The Pentagon has asked for an additional 30 days to take corrective actions and make an award under the potential $10 billion Joint Enterprise Defense Infrastructure (JEDI) cloud contract.
The Department of Defense was due to issue a decision on its remand of the JEDI contract Aug. 17 but has asked to extend that to Sept. 16.
In March, after spending several months fighting a bid protest from Amazon, the DOD asked the court for 120 days to reconsider critical parts of its evaluation of the contract, which it awarded to Microsoft last October. At the conclusion of this period, the DOD will decide if the award to Microsoft was appropriate based on the corrective actions taken.

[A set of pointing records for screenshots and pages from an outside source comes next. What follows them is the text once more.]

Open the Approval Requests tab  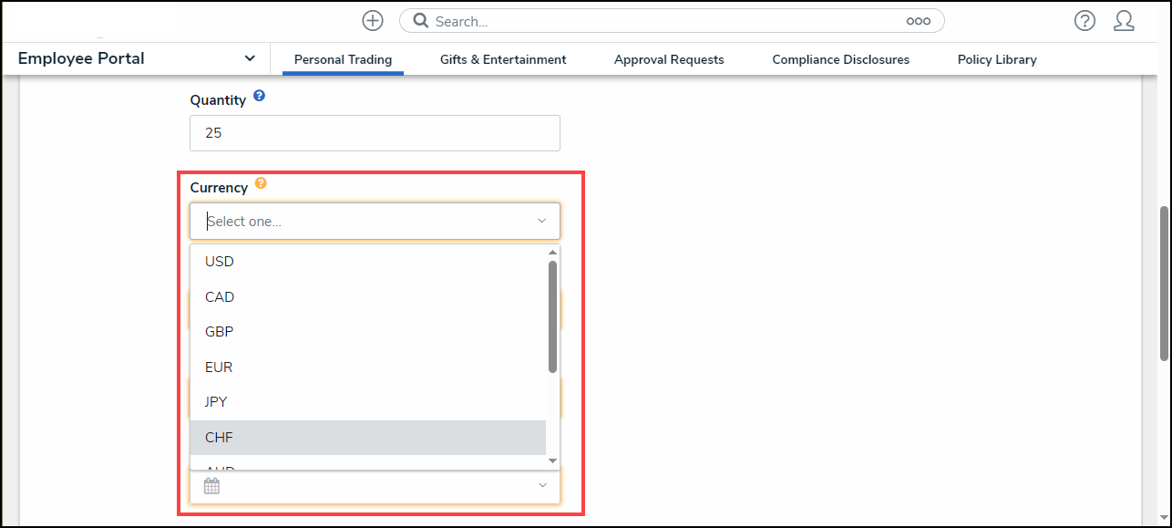[x=669, y=59]
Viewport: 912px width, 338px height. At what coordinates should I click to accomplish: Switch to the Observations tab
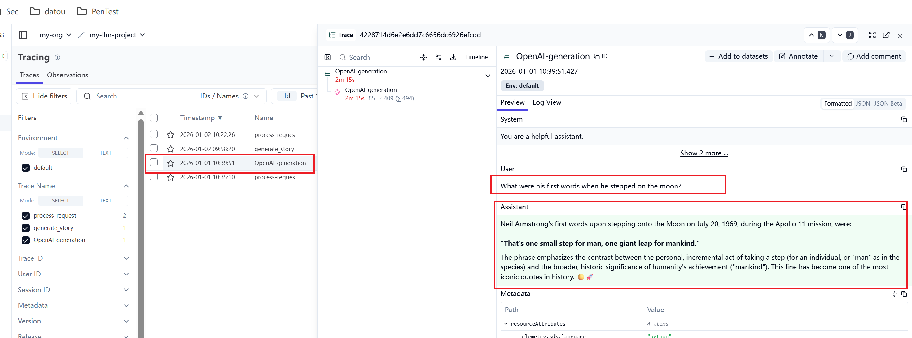(x=68, y=75)
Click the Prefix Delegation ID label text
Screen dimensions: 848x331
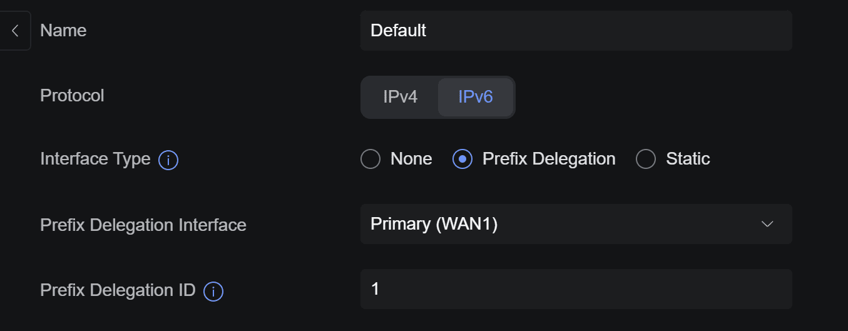pos(118,290)
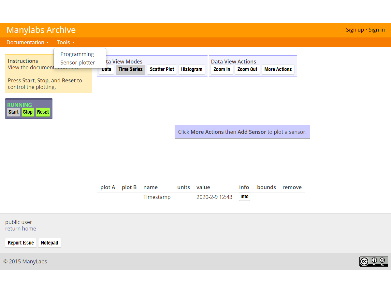This screenshot has height=293, width=391.
Task: Choose Sensor plotter in the Tools menu
Action: point(78,63)
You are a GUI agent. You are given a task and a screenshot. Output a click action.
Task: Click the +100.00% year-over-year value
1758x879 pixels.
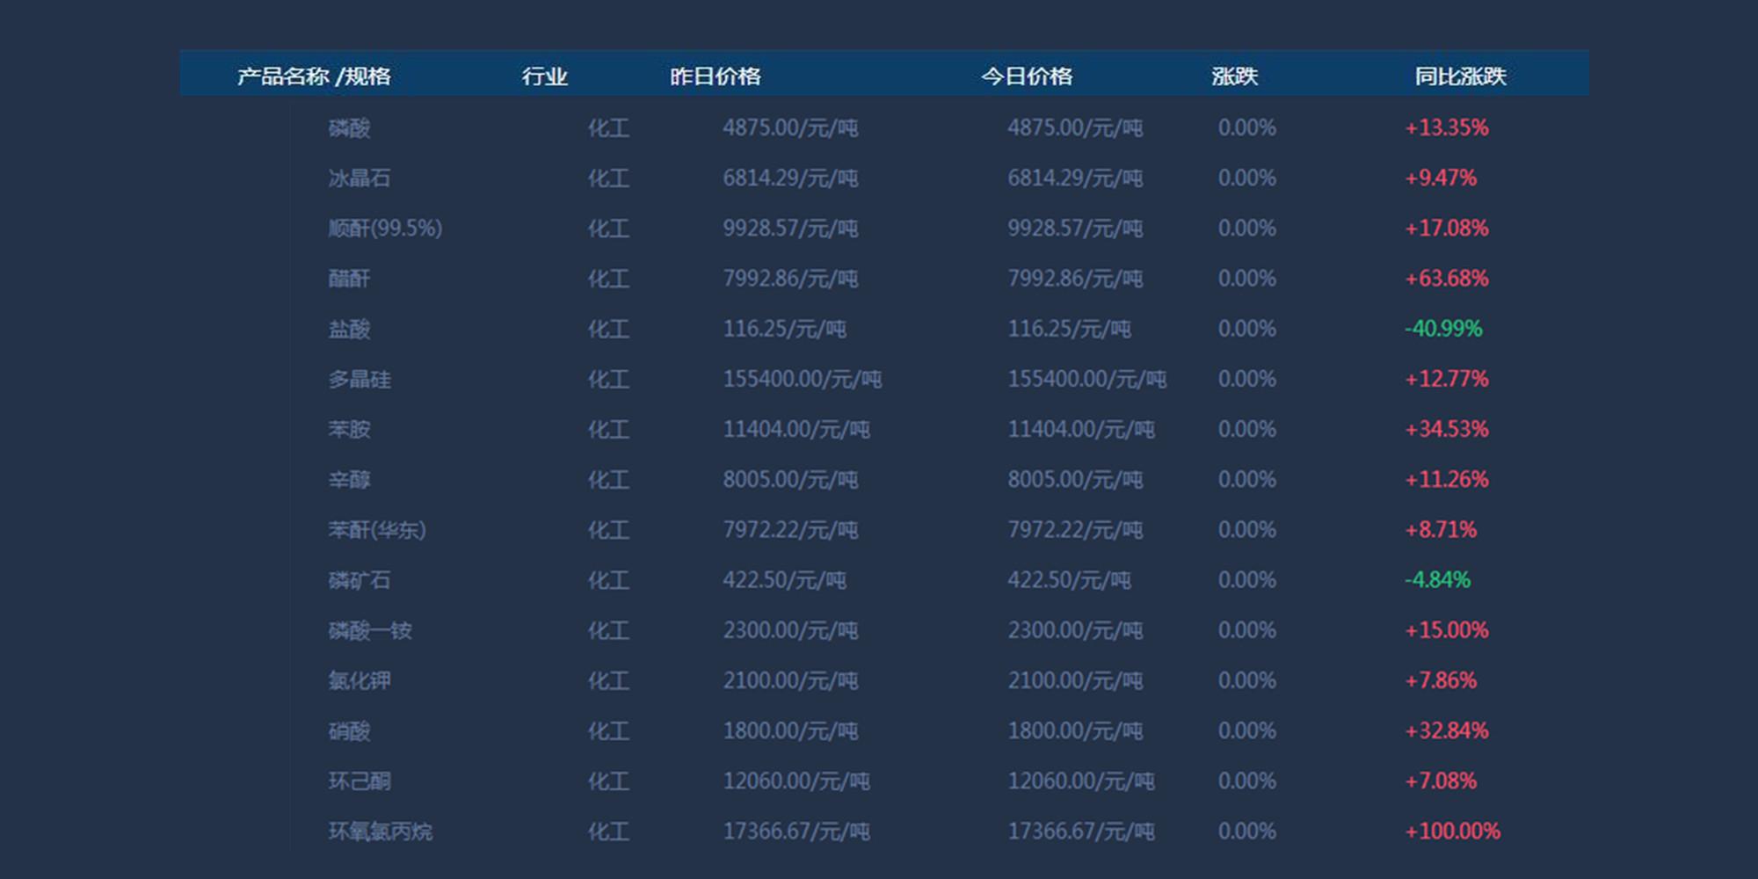coord(1452,832)
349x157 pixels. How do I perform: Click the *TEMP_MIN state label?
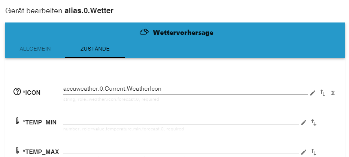39,122
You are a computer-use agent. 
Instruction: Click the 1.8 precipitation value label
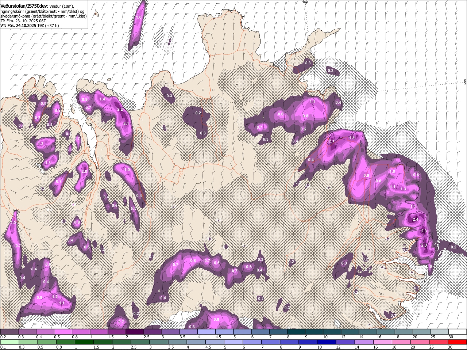point(352,138)
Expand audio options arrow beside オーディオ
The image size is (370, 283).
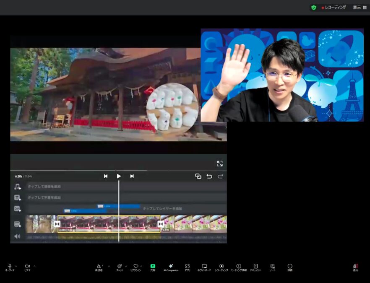click(x=16, y=266)
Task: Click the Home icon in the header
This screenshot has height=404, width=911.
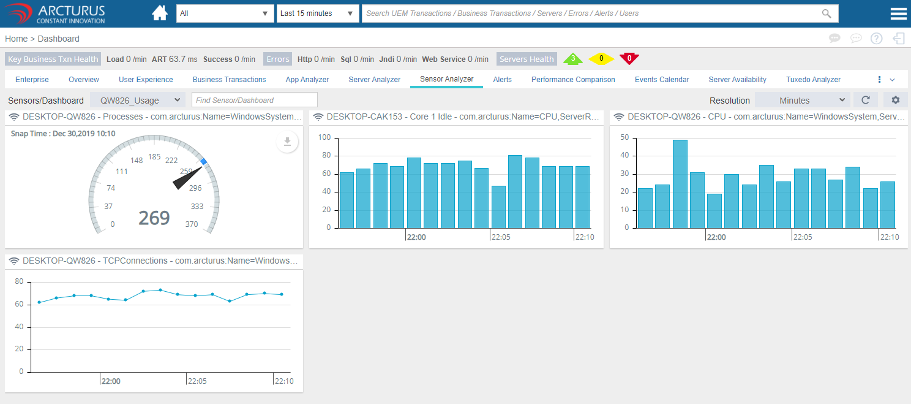Action: click(160, 13)
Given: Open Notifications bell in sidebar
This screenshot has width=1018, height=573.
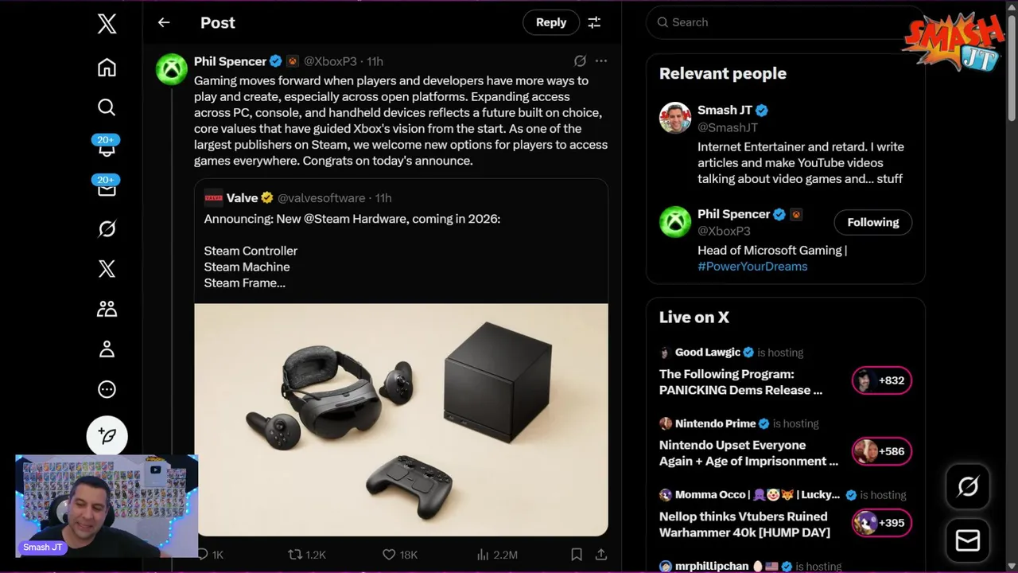Looking at the screenshot, I should click(107, 147).
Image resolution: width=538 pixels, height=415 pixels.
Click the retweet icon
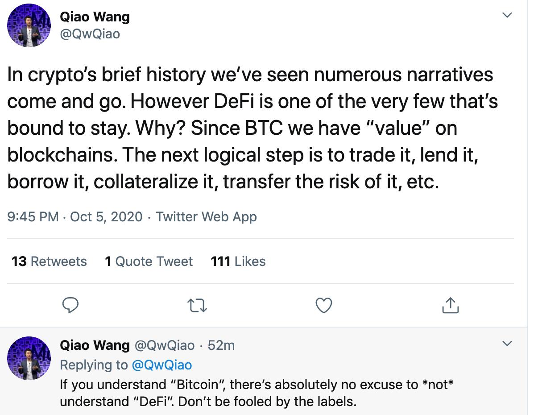(197, 306)
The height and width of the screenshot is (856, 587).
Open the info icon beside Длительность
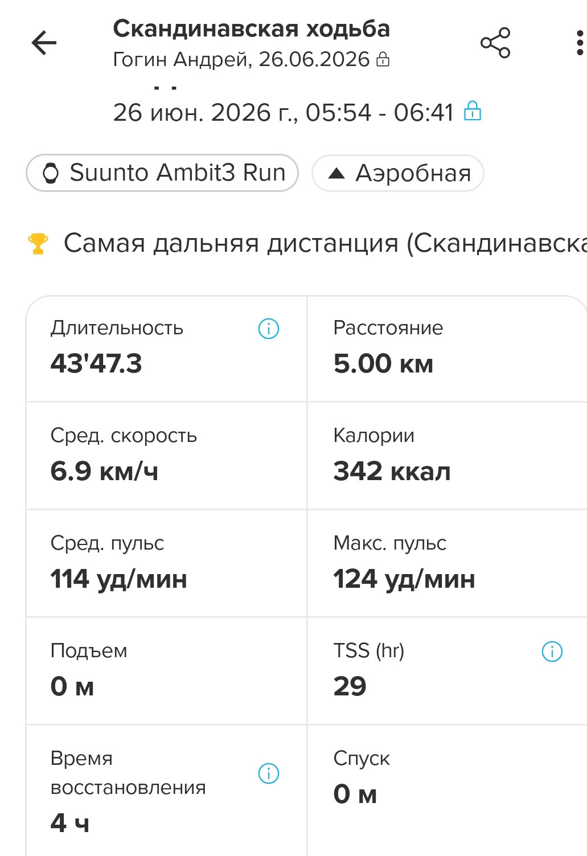coord(269,329)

It will then issue its decision to the court, reopening the protest’s proceedings, which have been put on pause during the remand.
Lawyers for the DOD said in a court filing Monday that the department “identified areas of concern” in the revised proposals from Microsoft and Amazon “resulting in multiple solicitation amendments, rounds of proposal revisions, and exchanges with the offerors” that have led it to need more time.
But, the “re-evaluation process will be complete by early September,” the DOD anticipates.
Both Amazon and Microsoft are OK with the additional time, DOD’s lawyers say.
Before this latest delay, DOD CIO Dana Deasy said in late July the department planned to re-award the JEDI contract by the end of August. For nearly three years now, the Pentagon has developed but yet to operationalize the enterprise commercial cloud program, largely because it’s been the center of constant bid protests and investigations. Deasy said last week the department’s biggest mistake with JEDI was letting the narrative around the contract get out of its control.